What should you do if your traffic is below the required AB Testing Sample Size?
It is really worthwhile doing AB tests in order to validate hypotheses so, even if your traffic is low, it’s important to still find a way of testing at least certain elements.
If your traffic is less than 10,000 visitors a month, however, it’s going to be very difficult to optimise using “iterative” methods.
Here are two things you should be doing in parallel:
- Trying to increase your traffic!
- Working on optimising your site:
- solidify your USPs: why visitors should buy from you rather than your competitors, and why they should do it now!
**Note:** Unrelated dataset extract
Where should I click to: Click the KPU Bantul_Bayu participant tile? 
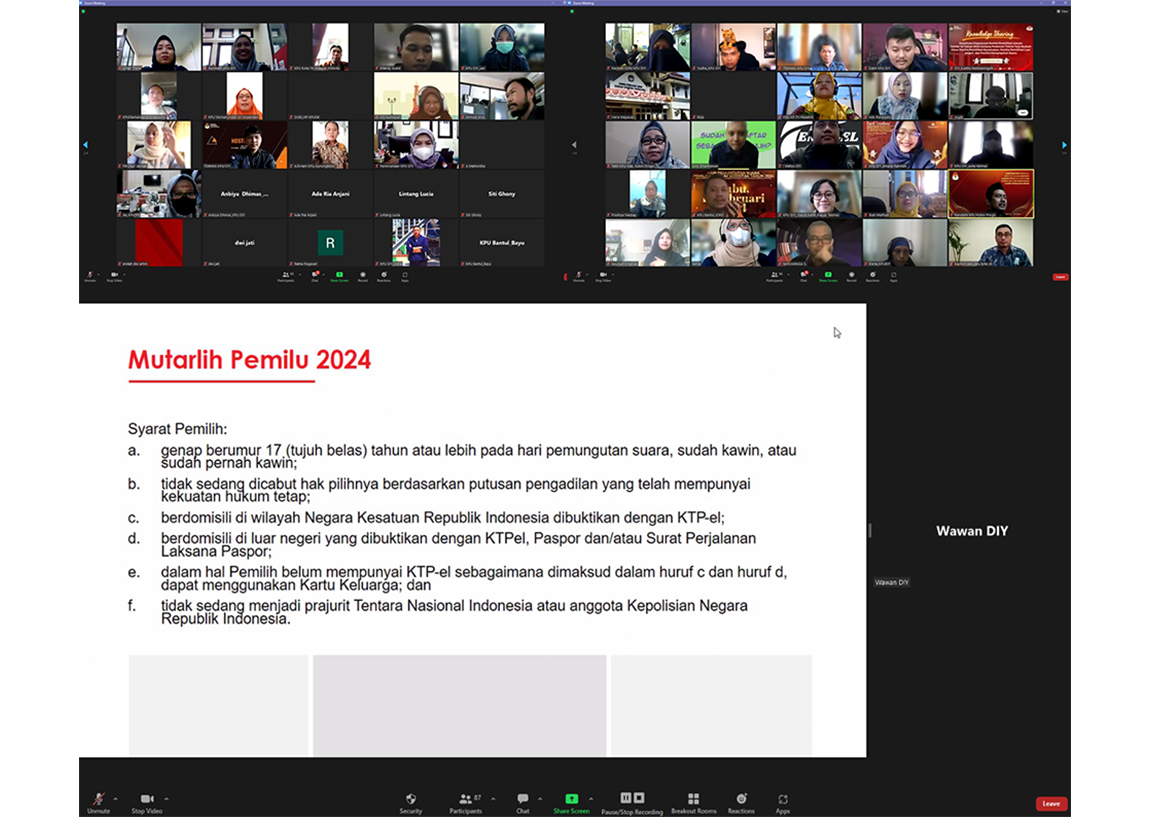pos(501,243)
- test functionality: does your site work well on all browsers, devices, etc.
- gain a better understanding of your visitors and customers (mini-surveys, user testing,…).
In the 10,000 to 100,000 visitors a month zone, it’s still quite difficult: iterative tests aren’t very powerful and so it becomes necessary to create “innovative” tests in order to obtain reliable results. Using Neuroscience and Consumer Behavioural techniques can help to boost a test’s performance on top of those elements mentioned above.
Beware of micro conversions!
Micro conversions are steps that occur during your conversion funnel, for example when someone adds a product to their basket, but the final conversion is still making the sale (which is a macro conversion).
It’s pretty easy to increase the rate of micro conversions and so it can be tempting to try and base tests on these. However, you must always also measure the impact the test is having on macro conversions to have an objective understanding of the true performance of your tests.
If you optimise “too much” on one side, then it could result in a decrease in conversion on the other side: for example, if you over-optimise one page through the use of motivating messages but then the promised incentive isn’t realised on the following pages, your overall conversion rate is likely to drop. This is called the Roberval Balance.
AB testing is an important technique for validating ideas. When used alongside a coherent statistical method it can provide robust information about how to optimize a website.
However, to run tests successfully, your sample size must be sufficient.
Subscribing to an AB testing solution doesn’t guarantee results because often the main objectives of these is to sell you a 12 month subscription which can lead to certain misinformation and confusion about results given. The best way to optimise your conversions is to have wider knowledge and support in order to make informed and effective changes.